E niente.
In questo periodo mi viene proprio da parlare di nonni.
Che sia chiaro: nonni che io adoro, nonni che io ringrazio, nonni a cui sono grata per avermi dato la vita, nonni che adoro per aver creato quel gigantesco cromosoma y, dispensatore di scarpe e calzini in giro per casa, e che è il mio insostituibile compagno di viaggio. Nonni che a volte sembrano perdere qualunque briciola di buon senso nell’educazione dei nipoti. Misteri della mente!

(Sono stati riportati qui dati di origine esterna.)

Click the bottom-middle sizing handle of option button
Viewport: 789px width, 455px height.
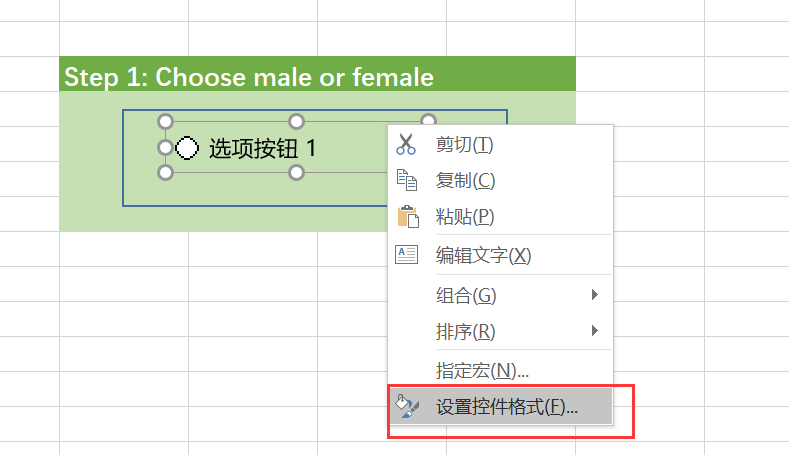[296, 173]
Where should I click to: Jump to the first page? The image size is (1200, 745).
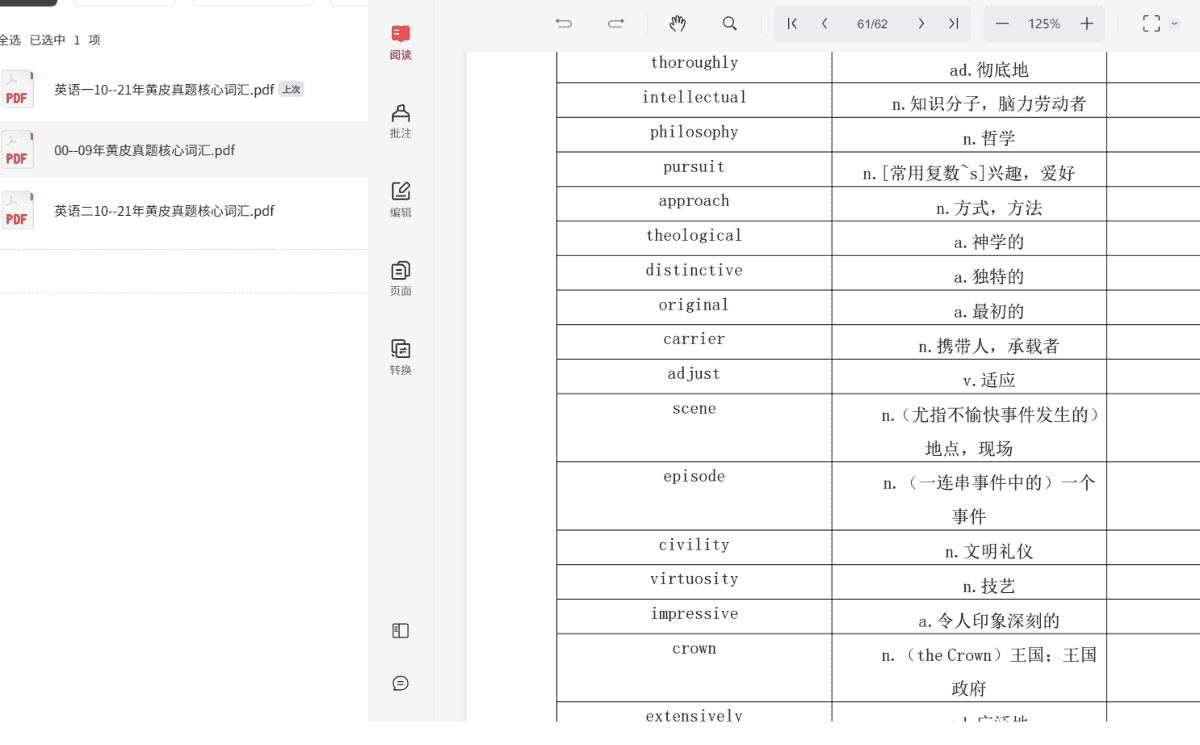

È chiaro che in un mondo perfetto mi immaginerei quattro nonni, due genitori, una decina di zii, insegnanti, educatori, allenatori, tutti allineati nello stesso stile educativo, tutti che dicono ai bimbi le stesse identiche cose, tutti che credono negli stessi valori, e tutti che sono perfettamente in accordo gli uni con gli altri.
Ho un lecito sospetto che questo mio quadretto sia un tantino utopistico.
E quindi, mentre la scorsa volta vi ho raccontato le eroiche peripezie dei nonni materni, mentre cercano di consolare un disperato Enrico, in grave pericolo di vita a causa di una pericolosissima astinenza dal suo gelato preferito, oggi, per par condicio, vi racconto cosa vedono i miei occhi quando vado a prendere le ormai note creaturine, a casa dei nonni paterni.
La scena è più o meno sempre la stessa: suono il campanello, entro e i tre figlioli non girano neppure il bulbo oculare per salutarmi. Rimangono spiattellati in divano, mentre mangiano cose improbabili, distribuendo briciole ovunque senza il minimo decoro.
Accanto a loro, due signori coi capelli bianchi che, anziché redarguirli per lo sporco ingiustificabile, chiedono con sguardo adorante e voce melliflua: “Avete ancora fame? Desiderate qualcos'altro? Volete che vi porti una fetta di torta che la nonna ha appena fatto?”.
Ma queste sono scene di qualche romanzo distopico?
Ora io capisco che i nonni possano viziare i bambini, capisco che il loro ruolo sia diverso dal nostro, capisco che abbiano già educato il pargolo che mi sono sposata ( e lo hanno educato pure bene, a parte la svista dell’ordine), ma davvero bisogna arrivare a servire quintali di glucosio sopra al divano?
Cosa impedisce ai nipoti di sollevarsi dal divano dei nonni, di pulire le briciole, di mettere in pausa un programma per andare al tavolo?
Stiamo parlando di Netflix, dotato di pulsante di pausa e pieno zeppo di programmi che possono essere guardati e riguardati in qualunque momento.
La follia è che quando questi stessi umani educavano noi, ci chiamavano a tavola senza nessuna possibilità di negoziazione e ci facevano spegnere gli episodi dei nostri cartoni preferiti senza alcuna possibilità di recupero.
Dovevamo aspettare il giorno successivo per guardare l'episodio seguente, anch’ esso interrotto per quella maledetta cena. Punto. Senza alcuna possibilità di rivedere le puntate perse. Senza alcuna possibilità di negoziare.
Sabrina i nostri piccoli possono sopravvivere di fronte a questi esempi educativi così differenti?